Things to do:
[1] Answer these questions using the page on the 2025 ACC Men's Under-19 Premier Cup:
(a) Which team finished as runners-up?
(b) Who took the most wickets, and how many?
(c) Which event did the tournament serve as the final qualifying event for?
[2] Reproduce, word for word, the stretch of the tournament page that begins at the words "The 2025 ACC Men's" and stops after "1 December 2025.".

Excerpt provided:
2025 ACC Men's Under-19 Premier Cup
- Dates: 21 November – 1 December 2025
- Administrator: Asian Cricket Council
- Cricket format: 50 overs
- Tournament format(s): Group round-robin and knockout
- Host: United Arab Emirates
- Champions: United Arab Emirates (1st title)
- Runners-up: Nepal
- Participants: 14
- Matches: 22
- Most runs: Aahan Vuthandam (337)
- Most wickets: Ali Asgar (11)
- Official website: https://asiancricket.org/home

= 2025 ACC Men's Under-19 Premier Cup =

Cricket tournament

The 2025 ACC Men's Under-19 Premier Cup was the second edition of the ACC Men's Under-19 Premier Cup, organized by the Asian Cricket Council (ACC). Serving as the final qualifying event for the 2025 ACC Under-19 Asia Cup, the tournament provided a crucial pathway for associate nations to compete at the highest level of youth cricket in the region. It was hosted by the United Arab Emirates from 21 November to 1 December 2025.

Listed entries:

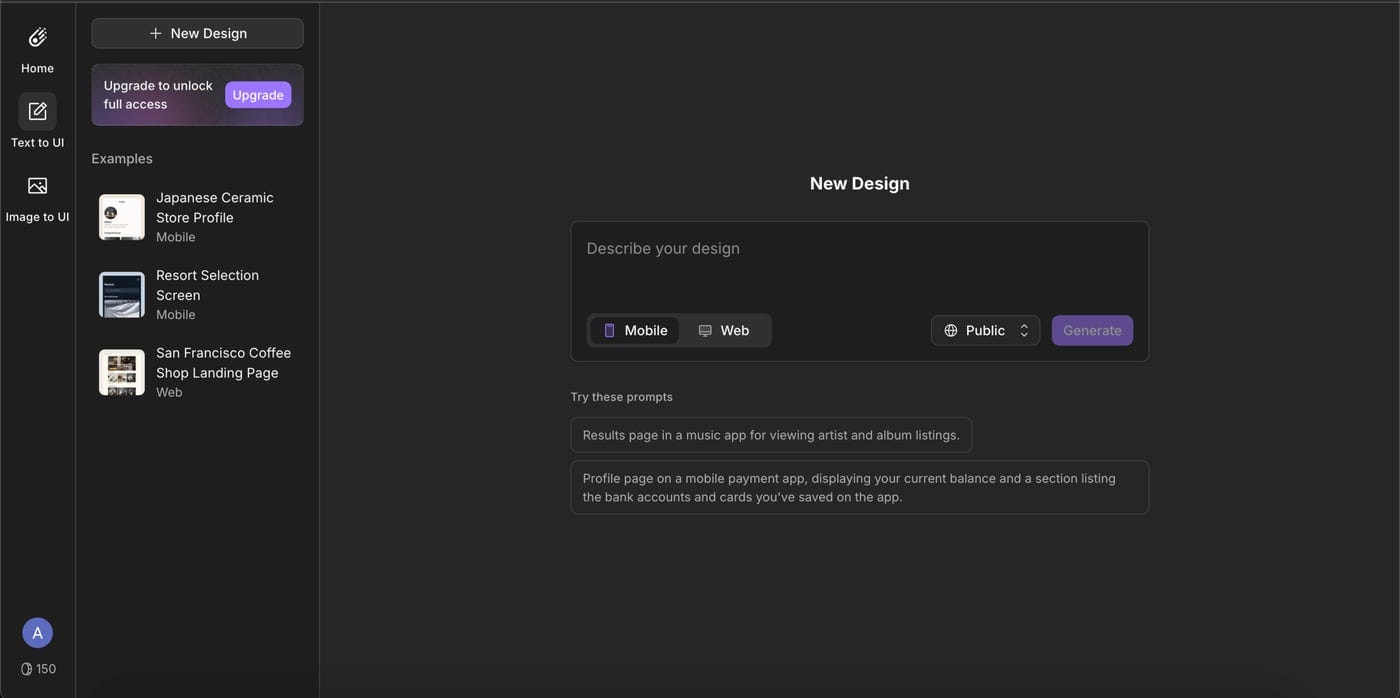Click the phone icon on the Mobile option
The image size is (1400, 698).
click(608, 330)
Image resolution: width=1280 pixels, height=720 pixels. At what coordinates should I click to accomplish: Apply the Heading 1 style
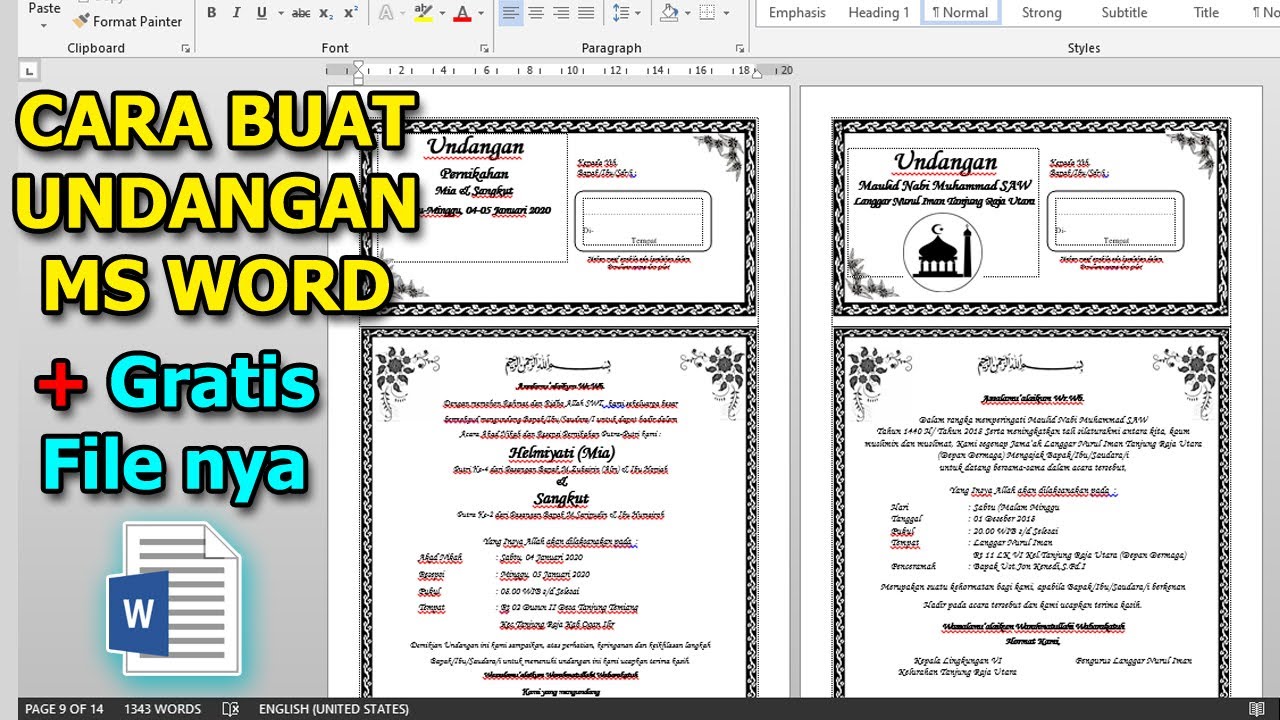pos(878,13)
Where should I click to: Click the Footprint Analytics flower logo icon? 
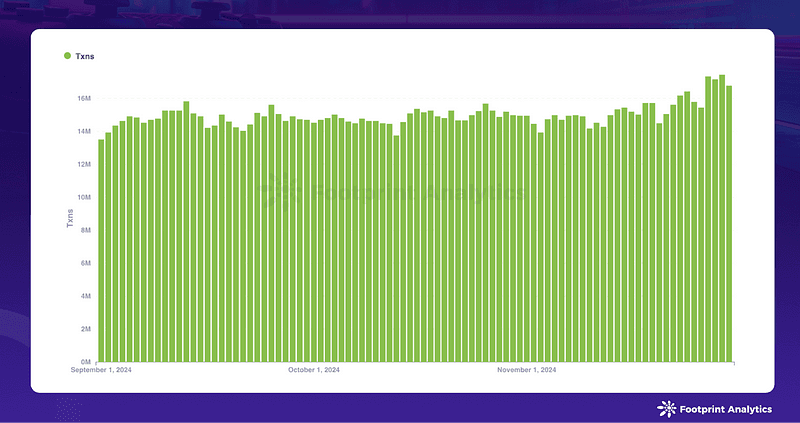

The replies:
[1]
(a) Nepal
(b) Ali Asgar, with 11 wickets
(c) The 2025 ACC Under-19 Asia Cup

[2]
The 2025 ACC Men's Under-19 Premier Cup was the second edition of the ACC Men's Under-19 Premier Cup, organized by the Asian Cricket Council (ACC). Serving as the final qualifying event for the 2025 ACC Under-19 Asia Cup, the tournament provided a crucial pathway for associate nations to compete at the highest level of youth cricket in the region. It was hosted by the United Arab Emirates from 21 November to 1 December 2025.